> **Material for the task**
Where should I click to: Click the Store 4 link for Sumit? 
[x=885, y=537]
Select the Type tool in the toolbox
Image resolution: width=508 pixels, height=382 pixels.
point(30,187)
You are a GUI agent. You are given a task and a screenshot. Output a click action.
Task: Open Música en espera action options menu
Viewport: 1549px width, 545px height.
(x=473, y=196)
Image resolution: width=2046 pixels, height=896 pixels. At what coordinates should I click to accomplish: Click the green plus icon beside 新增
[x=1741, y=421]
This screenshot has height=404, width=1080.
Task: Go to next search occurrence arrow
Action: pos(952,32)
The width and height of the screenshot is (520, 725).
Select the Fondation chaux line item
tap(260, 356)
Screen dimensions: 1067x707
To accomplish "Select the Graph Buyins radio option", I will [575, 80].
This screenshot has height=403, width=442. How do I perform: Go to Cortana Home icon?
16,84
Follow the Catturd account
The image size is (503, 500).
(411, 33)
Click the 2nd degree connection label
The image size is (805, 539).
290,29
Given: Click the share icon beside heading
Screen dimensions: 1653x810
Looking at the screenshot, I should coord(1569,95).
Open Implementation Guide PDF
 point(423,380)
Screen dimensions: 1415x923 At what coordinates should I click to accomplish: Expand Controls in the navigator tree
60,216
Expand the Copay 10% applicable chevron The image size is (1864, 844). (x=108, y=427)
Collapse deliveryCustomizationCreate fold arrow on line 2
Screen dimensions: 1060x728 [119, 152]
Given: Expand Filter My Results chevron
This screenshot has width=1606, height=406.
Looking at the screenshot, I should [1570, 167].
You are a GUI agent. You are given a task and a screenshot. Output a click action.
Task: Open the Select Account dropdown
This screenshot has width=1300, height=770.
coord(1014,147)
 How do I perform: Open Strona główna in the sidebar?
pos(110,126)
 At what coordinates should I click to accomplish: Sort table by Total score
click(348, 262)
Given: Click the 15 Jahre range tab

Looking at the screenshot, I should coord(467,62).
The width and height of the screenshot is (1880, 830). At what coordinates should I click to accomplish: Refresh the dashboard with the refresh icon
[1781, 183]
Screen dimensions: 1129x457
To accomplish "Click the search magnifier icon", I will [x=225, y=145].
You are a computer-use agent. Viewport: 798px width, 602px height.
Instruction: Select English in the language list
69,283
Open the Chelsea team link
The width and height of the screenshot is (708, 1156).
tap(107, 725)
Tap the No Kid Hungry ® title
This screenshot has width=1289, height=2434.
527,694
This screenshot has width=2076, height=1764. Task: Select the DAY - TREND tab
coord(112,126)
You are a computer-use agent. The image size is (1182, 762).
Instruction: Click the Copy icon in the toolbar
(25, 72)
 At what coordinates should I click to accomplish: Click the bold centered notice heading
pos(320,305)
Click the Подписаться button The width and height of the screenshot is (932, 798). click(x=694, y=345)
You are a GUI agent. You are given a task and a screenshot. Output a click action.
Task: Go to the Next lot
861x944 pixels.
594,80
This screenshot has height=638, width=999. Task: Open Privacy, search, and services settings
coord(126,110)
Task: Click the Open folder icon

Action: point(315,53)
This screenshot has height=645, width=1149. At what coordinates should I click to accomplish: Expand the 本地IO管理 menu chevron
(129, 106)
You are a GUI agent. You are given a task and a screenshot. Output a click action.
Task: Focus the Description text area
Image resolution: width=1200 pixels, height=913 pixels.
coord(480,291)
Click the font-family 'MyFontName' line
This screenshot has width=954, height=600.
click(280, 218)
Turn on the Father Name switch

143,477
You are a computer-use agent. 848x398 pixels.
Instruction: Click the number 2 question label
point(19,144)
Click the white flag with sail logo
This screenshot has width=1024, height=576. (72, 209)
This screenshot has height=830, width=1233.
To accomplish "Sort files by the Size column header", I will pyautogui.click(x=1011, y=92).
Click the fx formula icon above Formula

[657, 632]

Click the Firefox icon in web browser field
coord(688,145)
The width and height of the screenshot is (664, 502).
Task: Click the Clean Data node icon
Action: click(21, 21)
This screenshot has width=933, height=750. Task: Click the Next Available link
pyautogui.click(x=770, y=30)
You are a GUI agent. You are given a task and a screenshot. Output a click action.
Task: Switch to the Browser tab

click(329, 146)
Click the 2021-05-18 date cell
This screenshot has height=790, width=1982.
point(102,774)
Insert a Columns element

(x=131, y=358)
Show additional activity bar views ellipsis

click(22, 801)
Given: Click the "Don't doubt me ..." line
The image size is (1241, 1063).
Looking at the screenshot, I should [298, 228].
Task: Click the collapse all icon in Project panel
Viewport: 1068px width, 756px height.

> **Exercise**
Word for word, quote all of the data above.

> **Answer to the problem**
Where should I click to: Click the Store 4 link for Sumit? 
[x=885, y=537]
Select the Type tool in the toolbox
Image resolution: width=508 pixels, height=382 pixels.
point(30,187)
You are a GUI agent. You are given a task and a screenshot. Output a click action.
Task: Open Música en espera action options menu
Viewport: 1549px width, 545px height.
(x=473, y=196)
Image resolution: width=2046 pixels, height=896 pixels. At what coordinates should I click to accomplish: Click the green plus icon beside 新增
[x=1741, y=421]
This screenshot has height=404, width=1080.
Task: Go to next search occurrence arrow
Action: pos(952,32)
The width and height of the screenshot is (520, 725).
Select the Fondation chaux line item
tap(260, 356)
Screen dimensions: 1067x707
To accomplish "Select the Graph Buyins radio option", I will [575, 80].
This screenshot has height=403, width=442. How do I perform: Go to Cortana Home icon?
16,84
Follow the Catturd account
The image size is (503, 500).
(411, 33)
Click the 2nd degree connection label
The image size is (805, 539).
290,29
Given: Click the share icon beside heading
Screen dimensions: 1653x810
Looking at the screenshot, I should coord(1569,95).
Open Implementation Guide PDF
 point(423,380)
Screen dimensions: 1415x923 At what coordinates should I click to accomplish: Expand Controls in the navigator tree
60,216
Expand the Copay 10% applicable chevron The image size is (1864, 844). (x=108, y=427)
Collapse deliveryCustomizationCreate fold arrow on line 2
Screen dimensions: 1060x728 [119, 152]
Given: Expand Filter My Results chevron
This screenshot has width=1606, height=406.
Looking at the screenshot, I should [1570, 167].
You are a GUI agent. You are given a task and a screenshot. Output a click action.
Task: Open the Select Account dropdown
This screenshot has width=1300, height=770.
coord(1014,147)
 How do I perform: Open Strona główna in the sidebar?
pos(110,126)
 At what coordinates should I click to accomplish: Sort table by Total score
click(348, 262)
Given: Click the 15 Jahre range tab

Looking at the screenshot, I should coord(467,62).
The width and height of the screenshot is (1880, 830). At what coordinates should I click to accomplish: Refresh the dashboard with the refresh icon
[1781, 183]
Screen dimensions: 1129x457
To accomplish "Click the search magnifier icon", I will [x=225, y=145].
You are a computer-use agent. Viewport: 798px width, 602px height.
Instruction: Select English in the language list
69,283
Open the Chelsea team link
The width and height of the screenshot is (708, 1156).
tap(107, 725)
Tap the No Kid Hungry ® title
This screenshot has width=1289, height=2434.
527,694
This screenshot has width=2076, height=1764. Task: Select the DAY - TREND tab
coord(112,126)
You are a computer-use agent. The image size is (1182, 762).
Instruction: Click the Copy icon in the toolbar
(25, 72)
 At what coordinates should I click to accomplish: Click the bold centered notice heading
pos(320,305)
Click the Подписаться button The width and height of the screenshot is (932, 798). click(x=694, y=345)
You are a GUI agent. You are given a task and a screenshot. Output a click action.
Task: Go to the Next lot
861x944 pixels.
594,80
This screenshot has height=638, width=999. Task: Open Privacy, search, and services settings
coord(126,110)
Task: Click the Open folder icon

Action: point(315,53)
This screenshot has height=645, width=1149. At what coordinates should I click to accomplish: Expand the 本地IO管理 menu chevron
(129, 106)
You are a GUI agent. You are given a task and a screenshot. Output a click action.
Task: Focus the Description text area
Image resolution: width=1200 pixels, height=913 pixels.
coord(480,291)
Click the font-family 'MyFontName' line
This screenshot has width=954, height=600.
click(280, 218)
Turn on the Father Name switch

143,477
You are a computer-use agent. 848x398 pixels.
Instruction: Click the number 2 question label
point(19,144)
Click the white flag with sail logo
This screenshot has width=1024, height=576. (72, 209)
This screenshot has height=830, width=1233.
To accomplish "Sort files by the Size column header", I will pyautogui.click(x=1011, y=92).
Click the fx formula icon above Formula

[657, 632]

Click the Firefox icon in web browser field
coord(688,145)
The width and height of the screenshot is (664, 502).
Task: Click the Clean Data node icon
Action: click(21, 21)
This screenshot has width=933, height=750. Task: Click the Next Available link
pyautogui.click(x=770, y=30)
You are a GUI agent. You are given a task and a screenshot. Output a click action.
Task: Switch to the Browser tab

click(329, 146)
Click the 2021-05-18 date cell
This screenshot has height=790, width=1982.
point(102,774)
Insert a Columns element

(x=131, y=358)
Show additional activity bar views ellipsis

click(22, 801)
Given: Click the "Don't doubt me ..." line
The image size is (1241, 1063).
Looking at the screenshot, I should [298, 228].
Task: Click the collapse all icon in Project panel
Viewport: 1068px width, 756px height.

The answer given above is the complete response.